Paired RGB-thermal data is crucial for visual-thermal sensor fusion and cross-modality tasks, including important applications such as multi-modal image alignment and retrieval. However, the scarcity of synchronized and calibrated RGB-thermal image pairs presents a major obstacle to progress in these areas. To overcome this challenge, RGB-to-Thermal (RGB-T) image translation has emerged as a promising solution, enabling the synthesis of thermal images from abundant RGB datasets for training purposes. In this study, we propose ThermalGen, an adaptive flow-based generative model for RGB-T image translation, incorporating an RGB image conditioning architecture and a style-disentangled mechanism. To support large-scale training, we curated eight public satellite-aerial, aerial, and ground RGB-T paired datasets, and introduced three new large-scale satellite-aerial RGB-T datasets—DJI-day, BosonPlus-day, and BosonPlus-night—captured across diverse times, sensor types, and geographic regions. Extensive evaluations across multiple RGB-T benchmarks demonstrate that ThermalGen achieves comparable or superior translation performance compared to existing GAN-based and diffusion-based methods. To our knowledge, ThermalGen is the first RGB-T image translation model capable of synthesizing thermal images that reflect significant variations in viewpoints, sensor characteristics, and environmental conditions.
We present RGB inputs alongside generated thermal images using ThermalGen across a range of challenging variations, including viewpoint variation, day-night change, sensor variation, and environmental change.

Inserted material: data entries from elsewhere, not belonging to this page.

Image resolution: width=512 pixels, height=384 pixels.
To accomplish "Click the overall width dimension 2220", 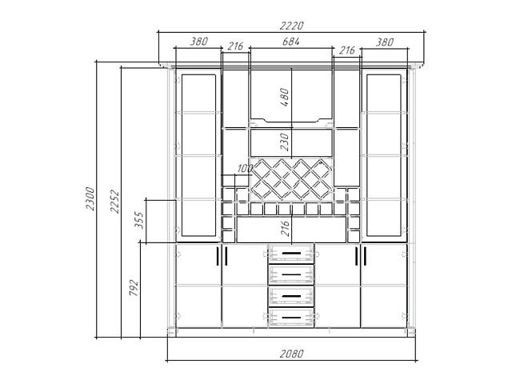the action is pos(291,26).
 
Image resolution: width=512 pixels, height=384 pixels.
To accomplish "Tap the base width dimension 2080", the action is pos(291,354).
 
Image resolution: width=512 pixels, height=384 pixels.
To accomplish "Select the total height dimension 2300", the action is pos(90,198).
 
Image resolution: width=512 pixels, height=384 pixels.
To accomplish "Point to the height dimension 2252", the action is pos(114,201).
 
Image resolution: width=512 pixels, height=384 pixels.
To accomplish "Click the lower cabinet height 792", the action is pos(134,288).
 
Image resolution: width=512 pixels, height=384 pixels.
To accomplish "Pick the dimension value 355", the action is pos(138,220).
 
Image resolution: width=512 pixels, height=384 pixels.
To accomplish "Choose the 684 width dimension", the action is pos(291,42).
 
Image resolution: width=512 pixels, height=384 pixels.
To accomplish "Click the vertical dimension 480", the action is pos(285,97).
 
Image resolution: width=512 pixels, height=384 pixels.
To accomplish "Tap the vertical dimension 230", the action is pos(285,142).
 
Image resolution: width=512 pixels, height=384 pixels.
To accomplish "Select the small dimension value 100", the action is pos(245,169).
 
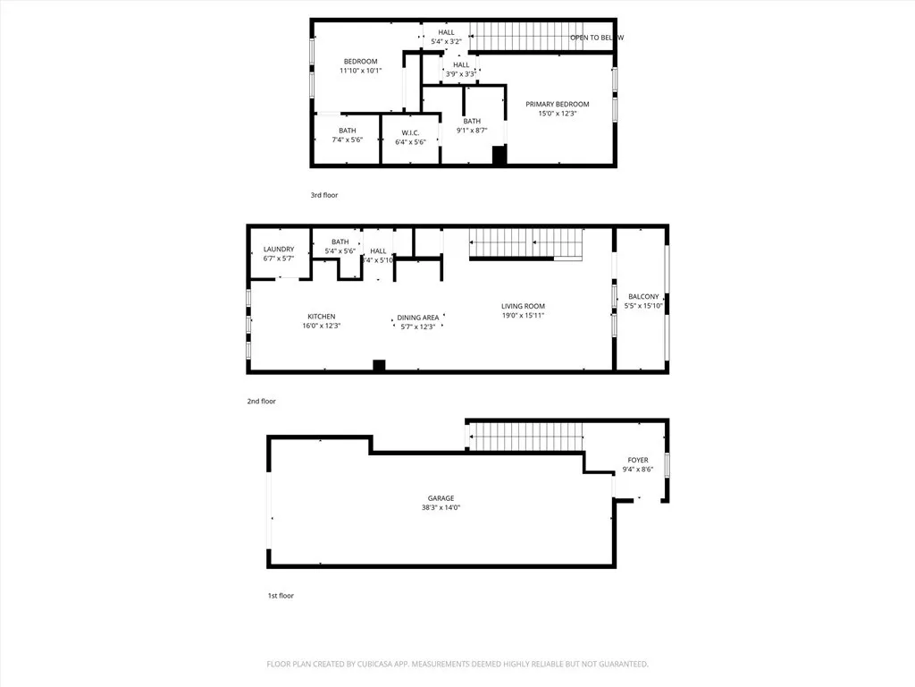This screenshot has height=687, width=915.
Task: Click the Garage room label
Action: (x=441, y=498)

Variations are illustrated between the two rows in each group.
Apart from our previous Boson-night dataset, we release addtional datasets: DJI-day, Bosonplus-day, Bosonplus-night.
Our model generates thermal maps from satellite imagery. By leveraging the style-disentangled generative framework, the CFG scale can be tuned to modulate the style and appearance of the synthesized thermal maps.